Das Haupttor

Wir blicken nun direkt auf die beiden ehemaligen Zollgebäude. Zwischen den beiden befand sich die nördliche Talsperre der Porta Claudia, die im Zeitraum 1705 bis 1711 erbaut wurde. Während der Regierungszeit von Kaiserin Maria Theresia wurde sie nach 1766 entsprechend erweitert und ausgebaut. Zu diesen Erweiterungen gehört auch ein Wassergraben mit entsprechender Befestigung, der das Wasser von der Isar ableitete und den Graben bis zum östlichen Felsanschluss flutete.

Blickt man heute auf die Straße, muss man sich vorstellen, dass dort einst das große Haupttor der Porta Claudia bestand. Dieser Bauteil der Wehranlage wird auch Tor-Bastion bezeichnet. Über dem Zugangstor befand sich eine 1705 eingerichtete Kapelle und die Wohnung des zur Kapelle gehörenden Kaplans. Geweiht war die Kapelle dem Heiligen Josef, wie schon berichtet, fanden im 18. Jahrhundert auch die Gottesdienste für die Scharnitzer Dorfbevölkerung beim Militärkaplan statt.

Betrachtet man das östliche ehemalige Zollgebäude, so entdeckt man ganz an seinem Nordende einen alten Teil der ehemaligen Festungsmauer. Hier verlief die Mauer samt vorgelagertem Graben nach Osten. An dieser Wand angeschlossen war der Torbereich der Festung, der freilich heute nicht mehr existiert.

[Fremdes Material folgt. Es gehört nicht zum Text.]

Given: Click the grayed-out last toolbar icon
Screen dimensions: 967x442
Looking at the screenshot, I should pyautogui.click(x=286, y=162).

In Oberammergau befindet sich heute im Museum ein Modell der Torbastion. Der Schlachtenmaler Georg Lang war es, der aus zahlreichen Zeichnungen und Skizzen daheim dieses Modell schuf. Mit hunderten beweglichen Figuren stellte er die Belagerung der Festung 1805 dar. Dieses Modell, das er Max II. von Bayern zum Geschenk machte und heute im Museum in Oberammergau besichtigt werden kann, zeigt uns sehr gut, wie das Tor gesichert war. Vor dem Graben befanden sich Palisadenbefestigungen aus Holz, über dem Tor ist gut die Kapelle erkennbar. Eine Brücke führte über den Graben. Auf der Mauer gab es Verteidigungsposten.

Lang fertigte insgesamt zwei dieser Reliefmodelle an. Das eine, das an Max II. ging, wurde in späteren Tagen auf Jahrmärkten und Ausstellungen in Bayern gezeigt. Das zweite Exemplar dieses Modells wurde als Geschenk an Napoleon Bonaparte geschickt.

Das Festungstor wurde zusammen mit der Wehranlage 1805 geschliffen. Und doch finden sich auch heute noch von Zeit zu Zeit Überreste. Als die Umfahrungsstraße in Scharnitz gebaut wurden, mussten Unterkonstruktionen des Festungsbaus noch archäologisch gesichert werden. 2019 werden bei einem Bauprojekt rechts hinter den Zollgebäuden weitere Mauerreste gefunden. Auch hier führte das Denkmalamt eine Begutachtung durch und erfasste die historische Struktur.